Иногда требовалось вмешательство высшего государственного руководства, чтобы предотвратить межгосударственные проблемы, возникающие в процессе работы среди еврейского населения на постсоветском пространстве или для содействия этой работе. Именно такой необходимостью был вызван первый визит министра иностранных дел Израиля на Украину. Еврейское Агентство начало функционировать в Советском Союзе в 1991 году, не только не согласовав свою деятельность с нами и ни с одной из государственных структур Израиля, но и не упорядочив свой официальный статус с властями государств бывшего СССР. Работники Агентства пользовались приглашениями частных лиц, тех или иных организаций или получали разрешения местных властей, с которыми было проще «договориться», чем с государственными властями. Такой «порядок работы» часто приводил к недоразумениям и конфликтам. На Украине возник серьезный конфликт с Еврейским Агентством, что поставило под угрозу всю его деятельность на Украине. Реакция властей и Службы безопасности Украины была очень резкой. Министр иностранных дел Шимон Перес созвал срочное совещание, посвященное конфликту Агентства с украинскими властями. На этом совещании я предложил, чтобы Перес срочно вылетел с визитом на Украину для разрешения противоречий. Я всегда был сторонником прямых переговоров между Израилем и другими государствами по всем вопросам, связанным с еврейским населением этих стран. Никто, кроме меня, будь то руководители МИДа или Еврейского Агентства, не предлагали подобного решения. Все говорили о необходимости обращения к американским еврейским организациям, чтобы те обратились к украинским властям. Но Перес тут же на месте принял мое предложение, и, как результат, состоялся первый визит министра иностранных дел Израиля на Украину. В процессе визита проблема Еврейского Агентства на Украине была улажена. Правда, официальный статус не был достигнут, но, по крайней мере, прекратилось давление на Агентство со стороны властей и Службы безопасности. Украинские власти согласились не мешать работе Еврейского Агентства на Украине, пока этот вопрос не будет упорядочен.
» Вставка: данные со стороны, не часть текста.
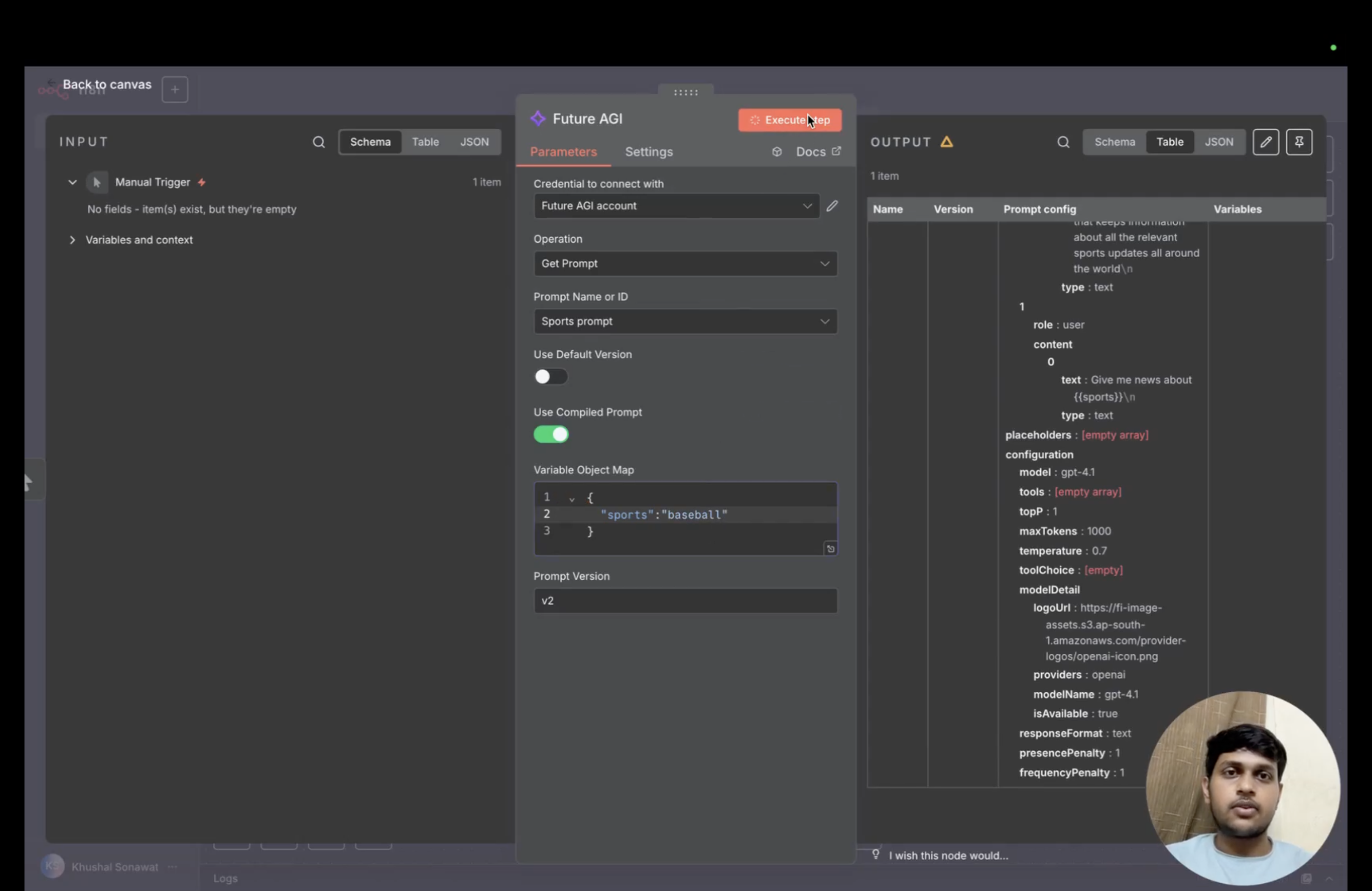Pin the output data
Viewport: 1372px width, 891px height.
(x=1299, y=142)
Проблема официального статуса Еврейского Агентства была основной причиной затягивания подписания Соглашения между Министерствами образования Украины и Израиля. Еврейское Агентство требовало, чтобы оно было упомянуто в соглашении, а украинская сторона резко возражала, утверждая, что соглашение подписывается между государствами и сторонами являются только государственные учреждения, а Еврейское Агентство не является государственной организацией. Руководители Еврейского Агентства не соглашались, наш МИД пошел у них на поводу, и подписание соглашения было отложено на неопределенный срок. Украинские представители говорили нам прямо: «Еврейское Агентство – ваша проблема. Мы подписываем соглашение с государством Израиль. Мы видим в государстве Израиль сторону в соглашении, ответственную за его исполнение. Нам непонятно, зачем и для чего нужно в соглашении упоминать Еврейское Агентство».
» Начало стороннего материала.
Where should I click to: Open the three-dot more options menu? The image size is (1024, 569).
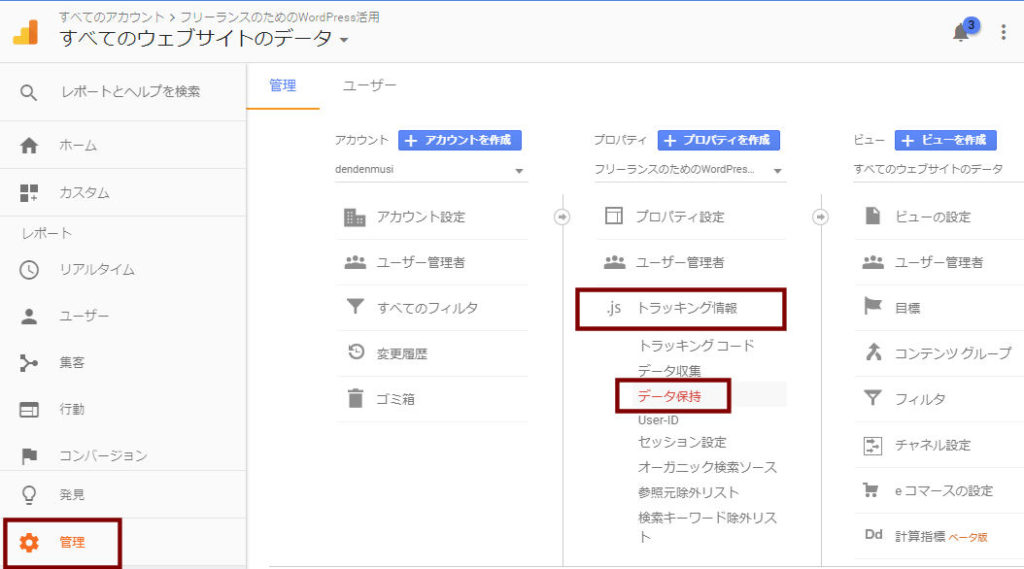[1003, 32]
Важнейшей вехой в становлении отношений между Израилем и Россией стал визит Шимона Переса в Россию, первый визит министра иностранных дел Израиля. Нас разместили в гостинице «Метрополь». Мы приехали поздно вечером, и я предложил Шимону Пересу прогуляться по ночной Красной площади, что является впечатляющим зрелищем. Ближе к полуночи вся делегация, сопровождаемая местной охраной, направилась на Красную площадь, которая находилась на расстоянии несколько сот метров от гостиницы. Вид был действительно величественный и взволновал всех, особенно Шимона Переса, для которого это был первый визит в Москву. Подходя к Мавзолею, мы вдруг заметили Ури Геллера, приближающегося к нам. Он, конечно, сразу же узнал Переса, а мы, в свою очередь, узнали Геллера. «Скажи мне, – обратился Перес к нему, – правду говорят, что ты способен выполнять все эти странные трюки?» Ури Геллер улыбнулся и попросил, чтобы ему дали какой-либо ключ. Он положил его на ладонь, ключ вдруг начал нагреваться, а потом согнулся. Несколькими минутами раньше, до прихода Ури Геллера, Перес обратил внимание на бюсты за Мавзолеем. Он спросил, что это. Я объяснил ему, что там похоронены многие известные первые лица Советского Союза и среди них Сталин. Перес спросил меня, можно ли пройти туда. Я ответил, что ночью, как правило, нельзя, но я попытаюсь выяснить, что можно сделать. Я обратился к одному из работников российской охраны и спросил, как можно пройти к стене за Мавзолеем. Как я и ожидал, он ответил, что выяснит, но это будет стоить денег. Он связался с дежурным по кремлевской охране, и они договорились о сумме в пятьдесят долларов. Ури Геллер появился как раз в тот момент, когда мы собрались отправиться к могилам. И тут Шимон Перес повернулся к Ури Геллеру и сказал шутливо: «Ты с нами не идешь. Мы идем к могиле Сталина, а ты своими трюками еще, чего доброго, подымешь его из могилы. Ты остаешься здесь».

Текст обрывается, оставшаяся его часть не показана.